Contending with the extreme emotional and physical changes that naturally come with adolescence can be a horror for teens and parents alike. This swift transformation is undoubtingly even more frightening when the kids seemingly become possessed by an evil entity, and their parents are initially reluctant to even admit anything’s wrong. This struggle to maintain the innocence of adolescence is the strong motivating force in writer-director Adrián García Bogliano’s new horror thriller, ‘Here Comes the Devil,’ which opens tomorrow in select New York theaters. Unfortunately, that struggle is harder to control than it seems, as seen with the weak storyline and feeble stunts in the movie.
‘Here Comes the Devil’ follows a family, including Felix (Francisco Barreiro) and Sol (Laura Caro) and their two children, Sara (Michele Garcia) and Adolfo (Alan Martinez), as they spend a day at the beach in Tijuana. The kids then convince Sol to let them explore a nearby hill alone, which grants their parents much-needed alone time in the car. But when their daughter and son fail to return hours later, a panicked Felix and Sol contact the local police. The search becomes even more dire when the sheriff reveals a serial killer has recently been plaguing the area.
The following morning, the kids are inexplicably found, without experiencing any obvious harm. However, Sara and Adolfo have become detached from, and hostile towards, their parents. Sol subsequently takes the children to see a psychiatrist to help contend with their traumatic experience, and she’s outraged to hear they may be suffering the after effects from a possible sexual assault.
Felix is quick to blame a local man, Lucio (David Arturo Cabezud), who’s believed to be a sexual predator and he has spotted following his family, for kidnapping his children. However, Sol spots Sara and Adolfo’s sudden unnatural connection, and is also shocked to discover from their headmistress that they’re not spending their days at school as they claim. When unexplained supernatural disturbances plague the house, she begins to explore the possibility that evil is plaguing her family.
Bogliano, who has made a name for himself writing and directing such Spanish horror films as ‘Cold Sweat’ and ‘The Accursed,’ unfortunately failed to use his experience in the genre to his benefit as he penned and filmed ‘Here Comes the Devil.’ The filmmaker’s latest horror thriller aimed to infuse humor into the dire situation Felix and Sol are experiencing as they search for their children, and their subsequent difficulty adjusting to the teens’ swift change in behavior.
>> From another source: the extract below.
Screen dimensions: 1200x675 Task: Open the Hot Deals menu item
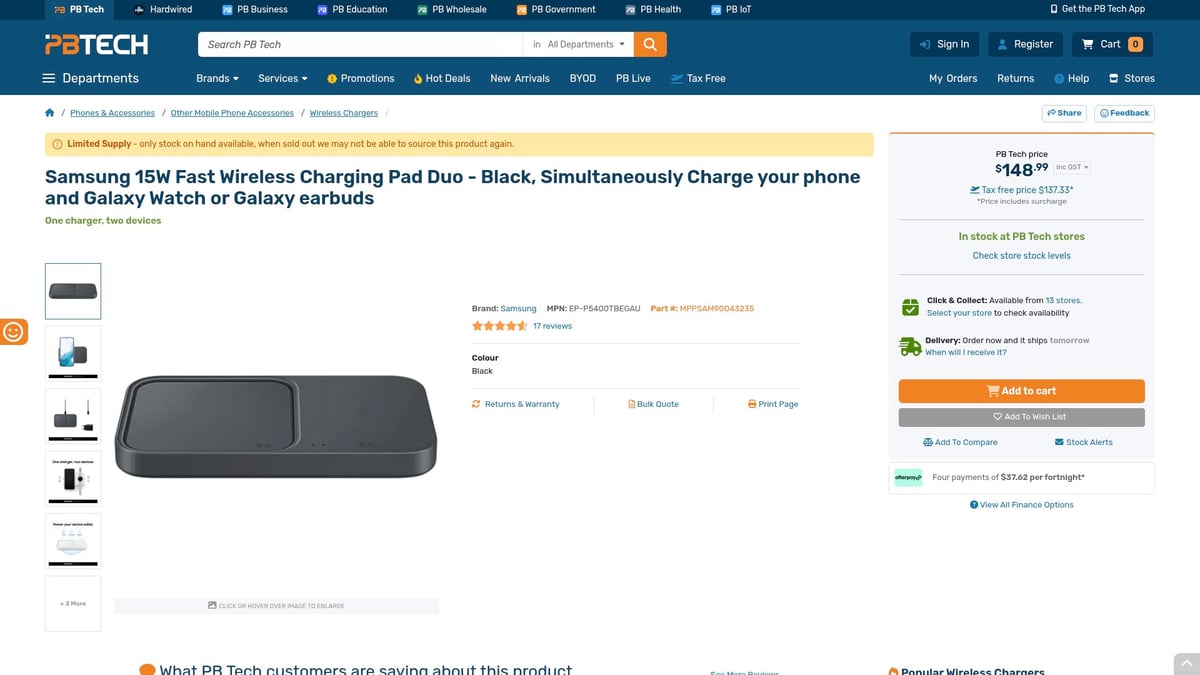[x=441, y=78]
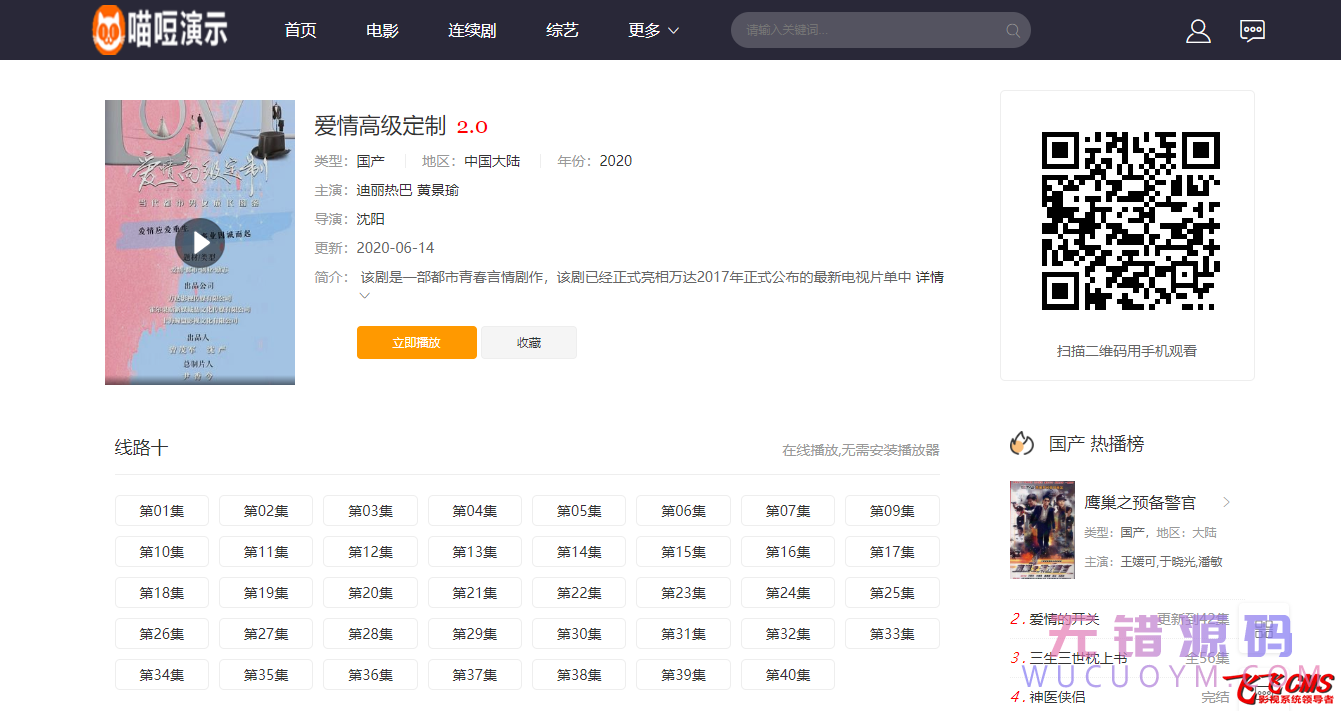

Regrettably, Bogliano’s campy humor, including Felix and Sol’s vulgar banter with each other in the car as they wait for their children to return from the mountain, takes away from their frantic search to find the fiend who hurt their children. The addition of at-times off-target jokes that fail to include any relatable wit takes away from the story’s development of the curse of the mountains, and explanation of why the teens fell under their curse.
When Felix and Sol do come even remotely finding any information about the mountain’s history, and how Lucio mysteriously fits into the area’s supposed curse and killings, the filmmaker blatantly takes away any chance of including sentiment in the story by infusing unnecessary sex scenes. While Barreiro and Caro do seem at ease at getting into their characters’ natural mindsets of needing to rely on each during the increasingly stained time within their family, the continuous use of sex between the two becomes so raunchy it becomes difficult to watch at times.
The inferior stunt work featured in ‘Here Comes the Devil,’ which was crafted by Alfredo Garcia, also disappointingly took away from the horror thriller’s sense of purpose of chronicling a family’s ominous search to find the cause of the terror elicited in the teens. As Sol pursues the cause of the demonic disturbances in the house, for example, she walks into Adolfo’s bedroom to check to see if he’s been hurt. She unexpectedly sees her son floating above his bed, but the levitation doesn’t capture the same horrifying emotional and physical scare as seen with the similarly possessed teen Regan in ‘The Exorcist.’ Martinez instead appears to be humorlessly dangling on wires from the ceiling.
Despite having writing and directing experience in the horror genre, Bogliano unfortunately failed to tell a gripping, frightening story with ‘Here Comes the Devil.’ While the story sets up a good premise of a cursed area overtaking the naivety of the innocent, and powerfully influences them to embark on sordid, ritualistic behavior, the filmmakers’ inclusion of ludicrous humor and overuse of absurd sex scenes took away from any real chance of telling a frightening tale. Combined with the subpar stunt work created by Garcia, the horror thriller proves that a real encounter with the devil would have been more enthralling than watching the one-dimensional story and humor in the writer-director’s latest movie.